TASK DESCRIPTION:
Return the lines below that contain "Toggle".

DATA TO PROCESS:
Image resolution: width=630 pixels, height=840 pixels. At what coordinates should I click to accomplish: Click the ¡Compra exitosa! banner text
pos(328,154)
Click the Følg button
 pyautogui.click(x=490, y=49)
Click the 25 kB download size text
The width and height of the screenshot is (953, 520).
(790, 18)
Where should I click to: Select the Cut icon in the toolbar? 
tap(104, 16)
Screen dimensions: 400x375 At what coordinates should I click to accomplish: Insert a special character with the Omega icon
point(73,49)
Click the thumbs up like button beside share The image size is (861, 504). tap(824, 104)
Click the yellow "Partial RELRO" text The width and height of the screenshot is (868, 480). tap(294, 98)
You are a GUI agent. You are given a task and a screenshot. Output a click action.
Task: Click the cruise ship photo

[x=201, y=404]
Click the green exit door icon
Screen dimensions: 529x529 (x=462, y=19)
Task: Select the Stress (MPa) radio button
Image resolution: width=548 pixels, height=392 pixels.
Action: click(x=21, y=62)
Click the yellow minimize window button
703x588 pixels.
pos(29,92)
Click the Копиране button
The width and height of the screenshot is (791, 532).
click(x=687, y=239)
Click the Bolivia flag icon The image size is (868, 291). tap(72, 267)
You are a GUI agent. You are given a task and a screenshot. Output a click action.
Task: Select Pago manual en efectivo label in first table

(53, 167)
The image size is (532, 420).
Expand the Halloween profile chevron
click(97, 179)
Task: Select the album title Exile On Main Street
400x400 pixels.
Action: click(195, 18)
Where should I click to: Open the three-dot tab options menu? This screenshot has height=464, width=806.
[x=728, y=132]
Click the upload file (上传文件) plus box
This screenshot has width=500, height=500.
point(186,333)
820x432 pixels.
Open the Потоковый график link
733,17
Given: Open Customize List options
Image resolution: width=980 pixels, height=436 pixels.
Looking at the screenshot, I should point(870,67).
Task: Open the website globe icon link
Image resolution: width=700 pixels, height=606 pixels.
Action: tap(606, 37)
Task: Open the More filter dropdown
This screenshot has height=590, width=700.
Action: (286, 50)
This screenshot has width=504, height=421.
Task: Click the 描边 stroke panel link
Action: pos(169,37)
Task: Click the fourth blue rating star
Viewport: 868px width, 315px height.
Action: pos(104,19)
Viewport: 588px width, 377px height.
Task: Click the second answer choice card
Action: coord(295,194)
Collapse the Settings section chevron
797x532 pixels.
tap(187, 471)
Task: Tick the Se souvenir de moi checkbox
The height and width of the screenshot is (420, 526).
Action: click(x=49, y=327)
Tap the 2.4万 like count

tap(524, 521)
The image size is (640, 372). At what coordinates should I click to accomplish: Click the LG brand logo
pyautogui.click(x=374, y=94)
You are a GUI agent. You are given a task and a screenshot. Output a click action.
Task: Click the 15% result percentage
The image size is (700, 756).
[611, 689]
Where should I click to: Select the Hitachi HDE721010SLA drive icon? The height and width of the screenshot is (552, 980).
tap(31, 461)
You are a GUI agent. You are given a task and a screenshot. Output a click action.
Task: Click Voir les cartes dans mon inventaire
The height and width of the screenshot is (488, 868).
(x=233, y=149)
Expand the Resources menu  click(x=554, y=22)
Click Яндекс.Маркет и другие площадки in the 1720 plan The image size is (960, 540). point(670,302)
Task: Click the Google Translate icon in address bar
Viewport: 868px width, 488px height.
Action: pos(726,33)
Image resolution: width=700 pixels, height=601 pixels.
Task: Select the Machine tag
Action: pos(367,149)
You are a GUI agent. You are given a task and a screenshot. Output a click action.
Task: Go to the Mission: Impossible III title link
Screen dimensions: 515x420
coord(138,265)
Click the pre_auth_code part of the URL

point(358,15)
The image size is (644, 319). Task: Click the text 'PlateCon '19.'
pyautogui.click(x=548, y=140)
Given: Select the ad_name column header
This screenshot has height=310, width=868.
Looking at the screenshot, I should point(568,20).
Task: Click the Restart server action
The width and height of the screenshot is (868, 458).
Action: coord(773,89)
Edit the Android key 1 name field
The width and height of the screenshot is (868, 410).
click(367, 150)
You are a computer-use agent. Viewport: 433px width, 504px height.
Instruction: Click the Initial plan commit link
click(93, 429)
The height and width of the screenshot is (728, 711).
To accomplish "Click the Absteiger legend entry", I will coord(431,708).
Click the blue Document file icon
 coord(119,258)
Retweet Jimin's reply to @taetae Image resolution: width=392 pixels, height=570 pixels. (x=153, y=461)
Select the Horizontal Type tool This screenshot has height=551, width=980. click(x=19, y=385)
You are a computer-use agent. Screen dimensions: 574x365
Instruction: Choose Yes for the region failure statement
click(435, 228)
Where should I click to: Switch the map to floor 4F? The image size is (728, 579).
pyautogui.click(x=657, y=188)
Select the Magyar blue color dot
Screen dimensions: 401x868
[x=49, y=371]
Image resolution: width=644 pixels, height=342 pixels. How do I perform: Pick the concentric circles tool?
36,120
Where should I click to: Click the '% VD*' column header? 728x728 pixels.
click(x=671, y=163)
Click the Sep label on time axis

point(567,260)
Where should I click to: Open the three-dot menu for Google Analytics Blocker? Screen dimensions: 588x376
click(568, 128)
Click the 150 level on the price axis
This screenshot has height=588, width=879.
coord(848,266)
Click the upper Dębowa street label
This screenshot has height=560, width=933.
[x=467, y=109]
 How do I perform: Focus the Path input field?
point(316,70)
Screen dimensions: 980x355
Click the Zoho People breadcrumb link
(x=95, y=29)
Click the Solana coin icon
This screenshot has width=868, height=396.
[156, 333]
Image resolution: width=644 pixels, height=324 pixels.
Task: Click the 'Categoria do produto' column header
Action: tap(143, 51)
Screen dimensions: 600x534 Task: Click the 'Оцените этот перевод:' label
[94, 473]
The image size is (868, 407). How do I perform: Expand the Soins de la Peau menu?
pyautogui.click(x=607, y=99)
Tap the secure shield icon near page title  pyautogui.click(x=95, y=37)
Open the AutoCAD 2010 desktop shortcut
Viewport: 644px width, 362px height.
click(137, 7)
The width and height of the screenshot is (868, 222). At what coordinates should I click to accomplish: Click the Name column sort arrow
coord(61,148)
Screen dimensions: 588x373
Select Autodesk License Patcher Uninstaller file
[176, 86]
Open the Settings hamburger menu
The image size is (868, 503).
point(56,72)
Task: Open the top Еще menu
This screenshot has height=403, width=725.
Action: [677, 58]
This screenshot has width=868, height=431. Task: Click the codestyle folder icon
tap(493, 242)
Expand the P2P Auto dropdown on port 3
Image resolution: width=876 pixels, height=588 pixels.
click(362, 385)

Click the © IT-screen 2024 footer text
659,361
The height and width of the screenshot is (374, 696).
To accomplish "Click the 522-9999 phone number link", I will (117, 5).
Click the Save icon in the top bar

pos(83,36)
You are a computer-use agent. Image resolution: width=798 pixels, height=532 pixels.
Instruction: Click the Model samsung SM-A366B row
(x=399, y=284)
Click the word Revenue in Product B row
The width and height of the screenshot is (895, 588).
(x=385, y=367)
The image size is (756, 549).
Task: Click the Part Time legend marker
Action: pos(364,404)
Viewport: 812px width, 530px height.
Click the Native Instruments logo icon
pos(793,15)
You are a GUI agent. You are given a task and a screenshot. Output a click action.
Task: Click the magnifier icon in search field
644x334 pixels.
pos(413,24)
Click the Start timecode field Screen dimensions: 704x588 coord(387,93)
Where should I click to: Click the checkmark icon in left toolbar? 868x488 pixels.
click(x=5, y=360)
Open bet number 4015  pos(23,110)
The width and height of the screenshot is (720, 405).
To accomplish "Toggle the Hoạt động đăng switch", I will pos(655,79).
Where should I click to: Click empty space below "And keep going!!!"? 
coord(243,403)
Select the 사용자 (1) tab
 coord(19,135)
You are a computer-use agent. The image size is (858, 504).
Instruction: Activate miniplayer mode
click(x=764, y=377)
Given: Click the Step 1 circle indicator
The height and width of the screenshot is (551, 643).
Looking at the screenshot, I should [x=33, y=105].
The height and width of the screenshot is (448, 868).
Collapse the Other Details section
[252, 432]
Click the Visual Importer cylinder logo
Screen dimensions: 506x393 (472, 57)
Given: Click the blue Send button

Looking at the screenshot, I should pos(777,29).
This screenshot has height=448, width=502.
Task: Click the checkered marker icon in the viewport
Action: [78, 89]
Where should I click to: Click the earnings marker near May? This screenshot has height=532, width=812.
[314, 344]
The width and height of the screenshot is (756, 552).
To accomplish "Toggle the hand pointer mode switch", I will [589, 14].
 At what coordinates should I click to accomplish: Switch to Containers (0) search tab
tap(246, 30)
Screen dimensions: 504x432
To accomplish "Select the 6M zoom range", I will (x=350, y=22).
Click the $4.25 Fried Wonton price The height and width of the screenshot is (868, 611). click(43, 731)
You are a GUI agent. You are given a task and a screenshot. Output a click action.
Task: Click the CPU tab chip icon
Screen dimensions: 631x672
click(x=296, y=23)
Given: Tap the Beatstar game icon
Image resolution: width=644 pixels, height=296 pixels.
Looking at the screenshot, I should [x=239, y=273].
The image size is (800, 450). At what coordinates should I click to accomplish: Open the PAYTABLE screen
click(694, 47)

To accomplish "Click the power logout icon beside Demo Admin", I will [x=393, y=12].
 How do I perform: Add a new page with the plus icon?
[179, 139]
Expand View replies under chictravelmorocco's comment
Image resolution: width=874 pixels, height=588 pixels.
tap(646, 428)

THE COMPLETED TASK:
To accomplish "Toggle the Hoạt động đăng switch", I will pos(655,79).
To accomplish "Toggle the hand pointer mode switch", I will [589, 14].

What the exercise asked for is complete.